La nave arenata sulla riva aspettava d'essere portata al rifugio che custodisce le imbarcazioni reduci da sinistri, prima d'essere spogliata dai container letali. Caso volle, invece, che rimase insabbiata per giorni, così com'era, a piangere veleno, in memoria di un accaduto senza senso. Le perizie declamarono che la causa della tragedia fu un errore umano e tutto si limitò a questo. Solo i giornalisti continuarono a scriverci sopra, sostituendo quel mare infinito con un oceano d'inchiostro, indossando colpa a coloro che ne erano privi, dando per morto chi era vivo, dando per vivo un disperso qualunque. Della immane tragedia non rimasero che articoli poetici, corsivi d'opinionisti ipocriti, titoli dai caratteri cubitali, necrologi di persone non ancora decedute, qualche croce di troppo, un Ave Maria, qualche Pater Nostro, e la nave che sprigionava veleno.
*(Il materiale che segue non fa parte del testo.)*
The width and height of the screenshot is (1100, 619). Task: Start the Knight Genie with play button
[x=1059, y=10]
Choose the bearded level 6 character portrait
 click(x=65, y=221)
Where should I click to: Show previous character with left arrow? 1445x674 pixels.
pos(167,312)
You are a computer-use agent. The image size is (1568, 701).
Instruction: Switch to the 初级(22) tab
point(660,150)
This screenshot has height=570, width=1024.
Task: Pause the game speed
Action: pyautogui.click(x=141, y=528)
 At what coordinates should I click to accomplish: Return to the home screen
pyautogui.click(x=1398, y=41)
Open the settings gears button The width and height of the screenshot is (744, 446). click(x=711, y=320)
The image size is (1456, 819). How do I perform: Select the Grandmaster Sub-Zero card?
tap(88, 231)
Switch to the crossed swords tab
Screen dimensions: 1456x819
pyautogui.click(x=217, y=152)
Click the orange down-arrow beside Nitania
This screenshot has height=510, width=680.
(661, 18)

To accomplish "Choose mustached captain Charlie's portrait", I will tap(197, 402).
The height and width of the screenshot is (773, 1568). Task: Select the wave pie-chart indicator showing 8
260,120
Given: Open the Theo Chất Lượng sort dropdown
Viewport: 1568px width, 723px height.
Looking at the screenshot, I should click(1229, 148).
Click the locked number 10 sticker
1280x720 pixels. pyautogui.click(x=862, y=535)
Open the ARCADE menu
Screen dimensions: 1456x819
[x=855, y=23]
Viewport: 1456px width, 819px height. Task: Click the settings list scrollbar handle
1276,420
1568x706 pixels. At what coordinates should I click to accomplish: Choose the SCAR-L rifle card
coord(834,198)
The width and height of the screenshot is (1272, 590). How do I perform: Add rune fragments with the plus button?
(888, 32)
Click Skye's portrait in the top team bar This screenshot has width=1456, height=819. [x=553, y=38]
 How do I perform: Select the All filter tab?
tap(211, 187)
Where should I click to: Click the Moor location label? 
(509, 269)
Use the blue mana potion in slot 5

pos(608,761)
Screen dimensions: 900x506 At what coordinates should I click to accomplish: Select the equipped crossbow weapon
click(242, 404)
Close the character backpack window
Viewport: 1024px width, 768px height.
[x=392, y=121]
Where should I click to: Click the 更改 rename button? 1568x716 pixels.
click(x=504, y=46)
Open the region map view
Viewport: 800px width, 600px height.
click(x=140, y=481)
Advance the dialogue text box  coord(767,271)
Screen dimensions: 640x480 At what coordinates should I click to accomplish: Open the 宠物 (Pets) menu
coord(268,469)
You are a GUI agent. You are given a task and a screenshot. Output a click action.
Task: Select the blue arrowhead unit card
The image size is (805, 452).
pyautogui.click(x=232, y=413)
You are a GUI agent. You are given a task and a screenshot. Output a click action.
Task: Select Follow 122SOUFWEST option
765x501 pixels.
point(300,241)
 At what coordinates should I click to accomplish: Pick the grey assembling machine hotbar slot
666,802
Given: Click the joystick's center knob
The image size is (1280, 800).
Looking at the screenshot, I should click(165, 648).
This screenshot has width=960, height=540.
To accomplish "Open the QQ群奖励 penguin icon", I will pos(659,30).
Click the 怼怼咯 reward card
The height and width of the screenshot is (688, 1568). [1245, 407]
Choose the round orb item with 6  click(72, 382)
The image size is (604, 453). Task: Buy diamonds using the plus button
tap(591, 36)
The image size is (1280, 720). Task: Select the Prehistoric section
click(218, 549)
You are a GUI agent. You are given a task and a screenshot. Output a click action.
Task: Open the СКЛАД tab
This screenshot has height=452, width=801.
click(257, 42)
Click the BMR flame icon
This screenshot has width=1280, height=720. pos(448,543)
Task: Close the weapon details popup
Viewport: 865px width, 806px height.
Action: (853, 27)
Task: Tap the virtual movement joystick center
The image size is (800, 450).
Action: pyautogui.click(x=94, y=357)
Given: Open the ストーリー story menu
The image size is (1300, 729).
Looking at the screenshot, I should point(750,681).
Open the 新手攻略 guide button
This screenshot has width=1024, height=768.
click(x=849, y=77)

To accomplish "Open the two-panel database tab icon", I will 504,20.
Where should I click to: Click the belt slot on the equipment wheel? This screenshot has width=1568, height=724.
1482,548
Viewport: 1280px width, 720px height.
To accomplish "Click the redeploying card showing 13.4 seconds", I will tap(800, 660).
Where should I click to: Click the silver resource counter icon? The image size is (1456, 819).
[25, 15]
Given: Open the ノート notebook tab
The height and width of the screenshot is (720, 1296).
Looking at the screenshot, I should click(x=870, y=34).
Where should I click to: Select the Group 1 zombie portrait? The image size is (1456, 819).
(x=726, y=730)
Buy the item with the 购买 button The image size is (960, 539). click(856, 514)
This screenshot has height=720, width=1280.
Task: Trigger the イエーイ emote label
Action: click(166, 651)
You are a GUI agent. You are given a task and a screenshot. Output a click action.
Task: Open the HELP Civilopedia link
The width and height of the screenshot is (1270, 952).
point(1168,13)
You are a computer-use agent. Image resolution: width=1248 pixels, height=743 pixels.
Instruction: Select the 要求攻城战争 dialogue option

Tragedia stamani a largo del mar Tirreno, una nave, che trasportava persone e container contenenti sostanze chimiche, si è scontrata a prua con una vecchia petroliera proveniente dal porto di Genova. L'imbarco sembra che stia per inabissarsi, mentre la petroliera, subito dopo la collisione, ha preso fuoco. I soccorsi, provenienti da varie zone costiere della Toscana e della Liguria, sono giunti tempestivamente sul luogo dell'accaduto. Secondo le stime a bordo della nave ci sarebbero state, al momento della tragedia, più di centocinquanta persone, la maggior parte rimaste ferite. Durante il sopralluogo dei soccorsi, i deceduti sarebbero stati portati a riva per il riconoscimento d'identità. Purtroppo, da quanto emerge, molti sarebbero i dispersi, perlopiù senza un'identità conosciuta. La carcassa della nave è stata portata a riva, in attesa d'essere trasportata al rifugio. Tuttavia, il dramma non sembra essersi concluso. La nave trasportava, infatti, container di sostanze velenose che a causa della collisione in parte si sono disperse in mare. La capitaneria di porto ha vietato ogni tipo di transito per circa una decina di chilometri dal teatro della tragedia. Persino il tratto di spiaggia dove adesso si trova la nave è stato recintato. E' vietato severamente avvicinarsi alla carcassa e tanto meno inoltrarsi a nuoto o su imbarcazioni nel tratto di mare segnalato. Il pericolo di un disastro ambientale è in agguato, tanto che neppure gli addetti ai lavori, i biologi consultati, gli scienziati chimici se la sentano di pronunciarsi sugli effetti che potrebbero verificarsi. L'unica speranza e che gli addetti trasportino il prima possibile la carcassa della nave che, ancor munita dei container, non solo riposa sulla riva ma sembra sprigionare veleno.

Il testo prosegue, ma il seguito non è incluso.